Unlike in previous cycles, the party has forbidden caucusgoers from changing their preference if the candidate they back surpasses the 15% viability threshold during the first round of caucusing. To ensure the finality of those results and to create a paper trail that can subsequently be audited in the event of a dispute, those caucusgoers whose preferred candidate emerges viable would submit their official choice on a “Presidential Preference Card.”

Finally, the Iowa Democratic Party approved the creation of “satellite” caucuses that allow caucusgoers to express their preferences at times and locations that are more convenient for them. Any campaign, organization or constituent group could apply to have the party authorize a satellite site. The party ultimately signed off on 87 satellite sites in locations ranging from labor union halls and nursing homes to churches, mosques, restaurants, college campuses and private homes. The first caucusgoer will make their preference known at a satellite caucus in Tbilisi, Georgia, at 10 a.m. CST. Other Iowans living outside of the state will caucus in Paris; Glasgow, Scotland; and locations in the states of Arizona, California, Florida, Illinois, New York, Tennessee, Wisconsin, Rhode Island, Michigan, Massachusetts, Minnesota, Virginia, and Pennsylvania, as well as Washington, D.C.

Initially, the Democratic parties of Iowa and Nevada ― another caucus state ― had planned to hold six “virtual” caucuses that would allow caucusgoers to participate by phone. But the state parties reconsidered after the DNC signaled that it would veto the idea, citing fears that the phone-based caucuses would be vulnerable to hackers.

Then-Democratic presidential candidate Barack Obama speaks after winning the Iowa caucus on Jan. 3, 2008. He won in part thanks to a record-breaking turnout. (Photo: Jim Young / Reuters)
Then-Democratic presidential candidate Barack Obama speaks after winning the Iowa caucus on Jan. 3, 2008. He won in part thanks to a record-breaking turnout. (Photo: Jim Young / Reuters)

Why The Changes Matter

While only racking up “state delegate equivalents” can help a candidate advance toward the Democratic presidential nomination, presidential candidates also try to use the Iowa results to shape the narrative about their candidacy.

The inclusion of new results data could create advantages for some candidates and disadvantages for others.
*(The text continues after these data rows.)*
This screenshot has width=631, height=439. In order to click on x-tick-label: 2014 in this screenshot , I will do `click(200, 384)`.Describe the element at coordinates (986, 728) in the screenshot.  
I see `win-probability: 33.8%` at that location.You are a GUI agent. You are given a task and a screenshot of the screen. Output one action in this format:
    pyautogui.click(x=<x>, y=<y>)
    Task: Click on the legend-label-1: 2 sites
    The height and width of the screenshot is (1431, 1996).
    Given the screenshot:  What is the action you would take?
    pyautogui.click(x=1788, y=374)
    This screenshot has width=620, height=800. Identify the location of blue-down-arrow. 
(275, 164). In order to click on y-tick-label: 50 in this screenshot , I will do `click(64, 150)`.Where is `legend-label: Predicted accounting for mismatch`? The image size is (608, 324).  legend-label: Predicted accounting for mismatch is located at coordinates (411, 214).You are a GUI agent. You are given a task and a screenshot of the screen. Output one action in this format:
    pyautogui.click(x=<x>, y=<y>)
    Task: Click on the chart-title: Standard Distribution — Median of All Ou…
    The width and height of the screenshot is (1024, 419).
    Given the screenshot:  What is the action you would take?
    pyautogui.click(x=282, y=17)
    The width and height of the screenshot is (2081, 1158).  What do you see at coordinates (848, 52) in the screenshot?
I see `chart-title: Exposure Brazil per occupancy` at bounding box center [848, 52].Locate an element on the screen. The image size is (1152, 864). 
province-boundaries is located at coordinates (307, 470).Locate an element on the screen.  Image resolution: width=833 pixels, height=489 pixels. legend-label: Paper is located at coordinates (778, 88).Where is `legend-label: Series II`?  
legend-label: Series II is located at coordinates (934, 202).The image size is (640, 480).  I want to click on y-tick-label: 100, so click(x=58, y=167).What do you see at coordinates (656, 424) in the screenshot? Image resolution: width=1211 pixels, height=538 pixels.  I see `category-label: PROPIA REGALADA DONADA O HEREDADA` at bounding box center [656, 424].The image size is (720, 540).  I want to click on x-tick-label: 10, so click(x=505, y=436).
A candidate who does not win the greatest number of “state delegate equivalents” might tout winning the raw vote ― in either the first or final alignments ― in much the same way that a presidential candidate who loses the Electoral College points to a popular vote win.

What Goldford and some other Iowans fear is that by creating multiple bases for declaring victory, the new caucus results reporting system will sow confusion and resentment, undermining confidence in the process rather than bolstering it.

“There’ll be a lot of controversy about that,” said Dave Yepsen, an Iowa politics specialist and host of the news discussion television show, “Iowa Press.” “It could be a muddied result.”

Another variable is how the addition of satellite caucuses will affect turnout, particularly of the sort needed by candidates banking on a surge of new or infrequent voters.

Of the four candidates leading in public polls ahead of the caucuses, Sanders has invested the most in courting less politically engaged constituencies. His campaign claims its success hinges on extraordinary voter turnout, particularly on the state’s college campuses, where support for Sanders runs high.

To that end, his campaign has taken the lead in organizing several Spanish-language satellite caucuses, according to Iowa political director Oliver Hidalgo-Wohlleben.

What would high turnout look like?

The largest number of people to participate in the Democratic Iowa caucuses recently was about 240,000 people in 2008. In 2016, by contrast, roughly 171,000 Iowans participated.

Jeff Link, a Des Moines-based Democratic campaign strategist who has not endorsed a candidate, predicted the turnout on Monday is “going to be close to 2008” levels.